Task prompt | Only the lines of the data below from the one with "Screen dimensions: 1748x882" through the one with "This screenshot has width=235, height=125." are wanted. Repeat them exactly.
*** Exercise materials Section Begins ***
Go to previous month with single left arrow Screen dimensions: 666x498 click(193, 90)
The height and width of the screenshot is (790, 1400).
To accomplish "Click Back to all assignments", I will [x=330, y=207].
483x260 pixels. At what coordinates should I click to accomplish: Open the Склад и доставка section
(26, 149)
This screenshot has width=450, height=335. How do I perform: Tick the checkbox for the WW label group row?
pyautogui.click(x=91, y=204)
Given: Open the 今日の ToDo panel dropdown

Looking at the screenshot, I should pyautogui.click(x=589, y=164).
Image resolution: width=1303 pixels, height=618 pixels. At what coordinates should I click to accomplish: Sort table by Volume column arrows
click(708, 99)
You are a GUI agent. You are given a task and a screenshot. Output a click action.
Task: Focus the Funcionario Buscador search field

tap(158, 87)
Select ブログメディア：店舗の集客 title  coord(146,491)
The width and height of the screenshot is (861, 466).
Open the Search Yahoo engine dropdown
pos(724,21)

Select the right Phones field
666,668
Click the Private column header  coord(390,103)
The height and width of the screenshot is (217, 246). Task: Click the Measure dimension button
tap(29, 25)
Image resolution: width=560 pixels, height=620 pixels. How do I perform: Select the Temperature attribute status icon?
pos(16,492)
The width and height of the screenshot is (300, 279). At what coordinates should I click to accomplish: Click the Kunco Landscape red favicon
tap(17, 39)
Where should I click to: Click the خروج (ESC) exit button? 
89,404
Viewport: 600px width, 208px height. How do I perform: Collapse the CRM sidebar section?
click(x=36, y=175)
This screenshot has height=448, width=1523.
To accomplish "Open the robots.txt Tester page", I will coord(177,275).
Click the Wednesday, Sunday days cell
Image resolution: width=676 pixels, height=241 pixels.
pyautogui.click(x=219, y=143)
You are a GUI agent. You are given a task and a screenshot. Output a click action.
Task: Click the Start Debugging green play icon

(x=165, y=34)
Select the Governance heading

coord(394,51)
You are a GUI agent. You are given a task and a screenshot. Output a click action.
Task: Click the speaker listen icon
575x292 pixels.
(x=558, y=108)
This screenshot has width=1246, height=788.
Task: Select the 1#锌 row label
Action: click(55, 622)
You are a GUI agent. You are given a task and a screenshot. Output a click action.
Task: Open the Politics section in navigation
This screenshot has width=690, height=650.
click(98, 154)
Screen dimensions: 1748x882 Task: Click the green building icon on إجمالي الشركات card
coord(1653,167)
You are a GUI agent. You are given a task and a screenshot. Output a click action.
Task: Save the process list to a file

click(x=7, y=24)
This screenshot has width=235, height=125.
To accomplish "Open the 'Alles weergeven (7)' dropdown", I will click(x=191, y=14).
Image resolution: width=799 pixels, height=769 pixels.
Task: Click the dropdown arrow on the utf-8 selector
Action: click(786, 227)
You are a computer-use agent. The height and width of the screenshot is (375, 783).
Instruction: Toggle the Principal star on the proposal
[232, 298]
*** Exercise materials Section Ends ***
Answer below |
Screen dimensions: 1748x882 Task: Click the green building icon on إجمالي الشركات card
coord(1653,167)
You are a GUI agent. You are given a task and a screenshot. Output a click action.
Task: Save the process list to a file

click(x=7, y=24)
This screenshot has width=235, height=125.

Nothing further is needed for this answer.